What to produce:
Line by line, copy the records below exactly and leave the pictures out.

==================================================

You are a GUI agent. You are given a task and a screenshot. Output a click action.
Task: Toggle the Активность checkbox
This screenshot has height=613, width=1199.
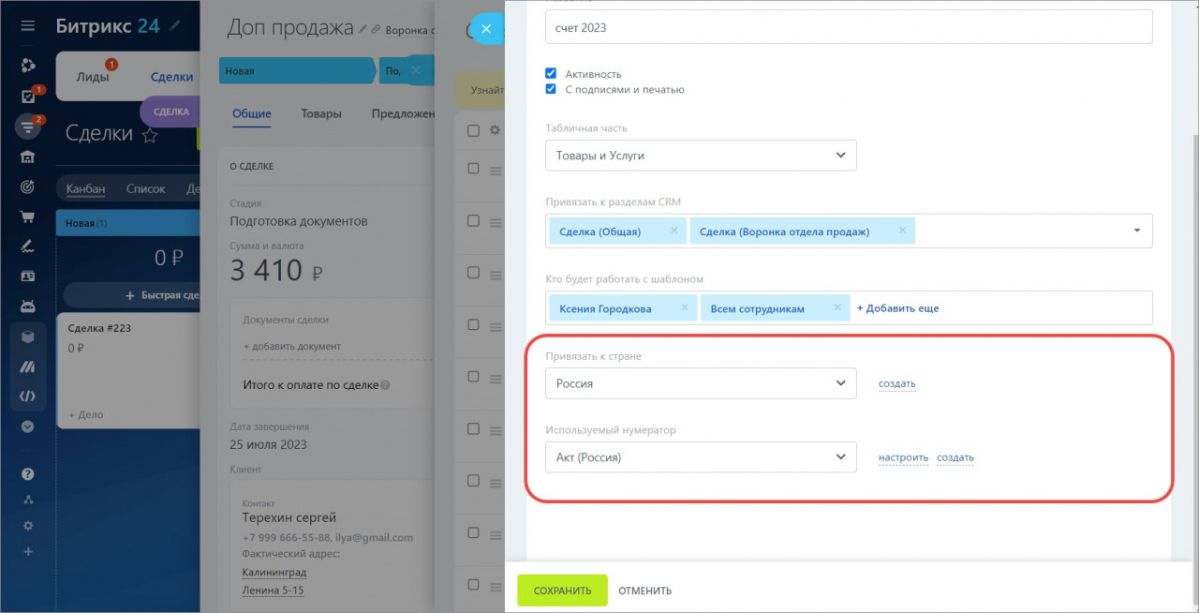[x=551, y=73]
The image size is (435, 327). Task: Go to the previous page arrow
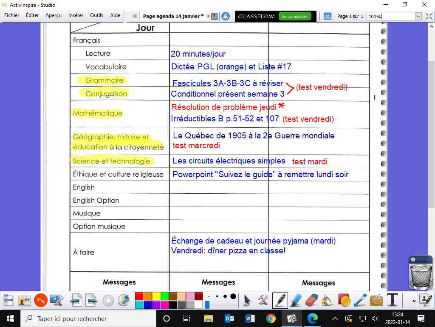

==================================================

Reply to the exercise:
You are a GUI agent. You are given a task and a screenshot. Output a click action.
Task: Toggle the Активность checkbox
This screenshot has height=613, width=1199.
[x=551, y=73]
The image size is (435, 327). Task: Go to the previous page arrow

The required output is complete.